Your task is to print all of the entries exactly, though the pictures should not be included.

··········

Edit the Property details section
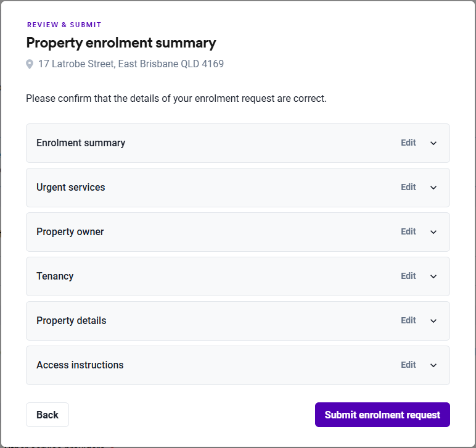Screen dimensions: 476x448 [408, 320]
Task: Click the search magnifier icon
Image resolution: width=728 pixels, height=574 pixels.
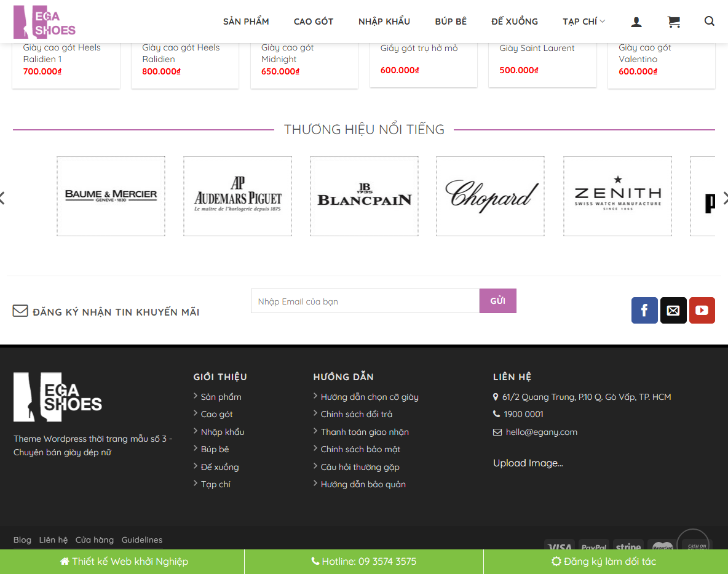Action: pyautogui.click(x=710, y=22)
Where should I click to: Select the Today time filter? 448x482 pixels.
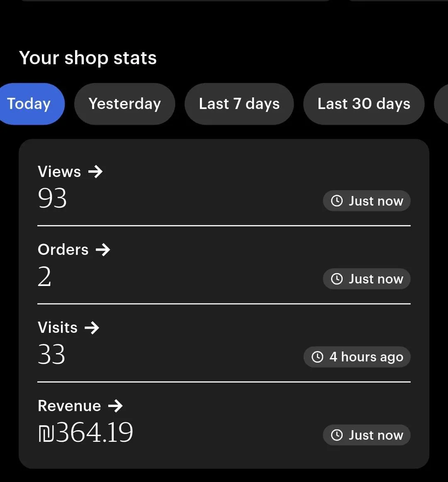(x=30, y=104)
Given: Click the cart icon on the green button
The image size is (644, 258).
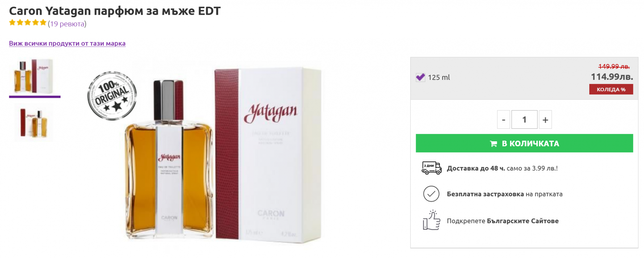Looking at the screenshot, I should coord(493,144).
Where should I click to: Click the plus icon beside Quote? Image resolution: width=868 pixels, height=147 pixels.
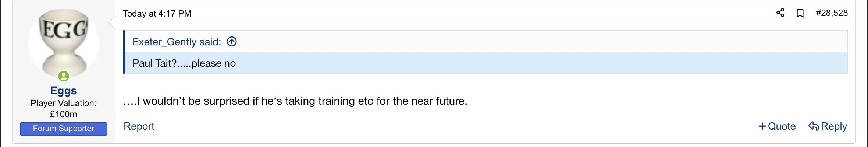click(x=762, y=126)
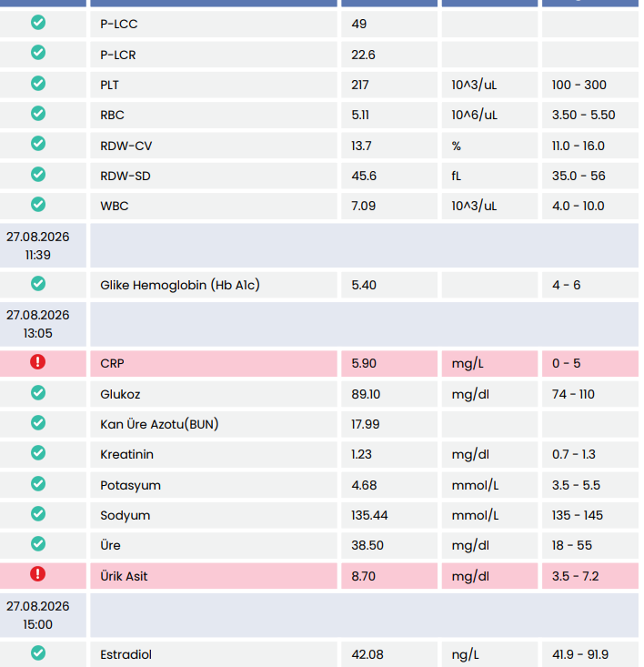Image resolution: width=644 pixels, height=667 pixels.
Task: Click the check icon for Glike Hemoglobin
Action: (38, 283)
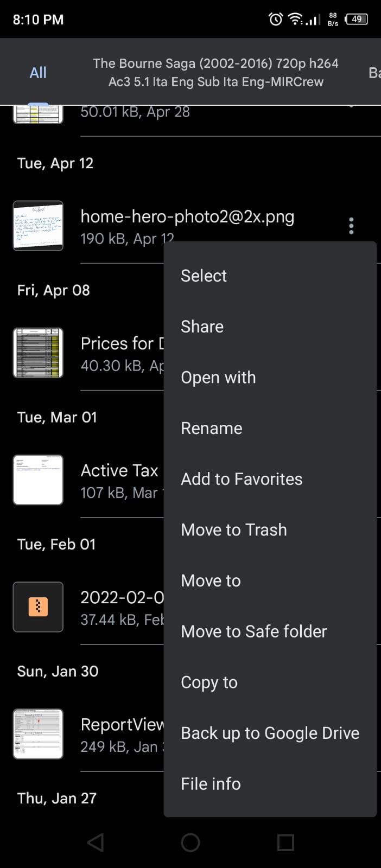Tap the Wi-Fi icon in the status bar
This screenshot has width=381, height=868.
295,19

··········

◆ Answer to the exercise:
Edit the Property details section
Screen dimensions: 476x448 [408, 320]
Task: Click the search magnifier icon
Image resolution: width=728 pixels, height=574 pixels.
Action: pyautogui.click(x=710, y=22)
Where should I click to: Select the Today time filter? 448x482 pixels.
(x=30, y=104)
Given: Click the cart icon on the green button
The image size is (644, 258).
Looking at the screenshot, I should coord(493,144).
Where should I click to: Click the plus icon beside Quote? Image resolution: width=868 pixels, height=147 pixels.
click(x=762, y=126)
Image resolution: width=644 pixels, height=667 pixels.
Task: Click the check icon for Glike Hemoglobin
Action: (38, 283)
Tap the Wi-Fi icon in the status bar
This screenshot has width=381, height=868.
295,19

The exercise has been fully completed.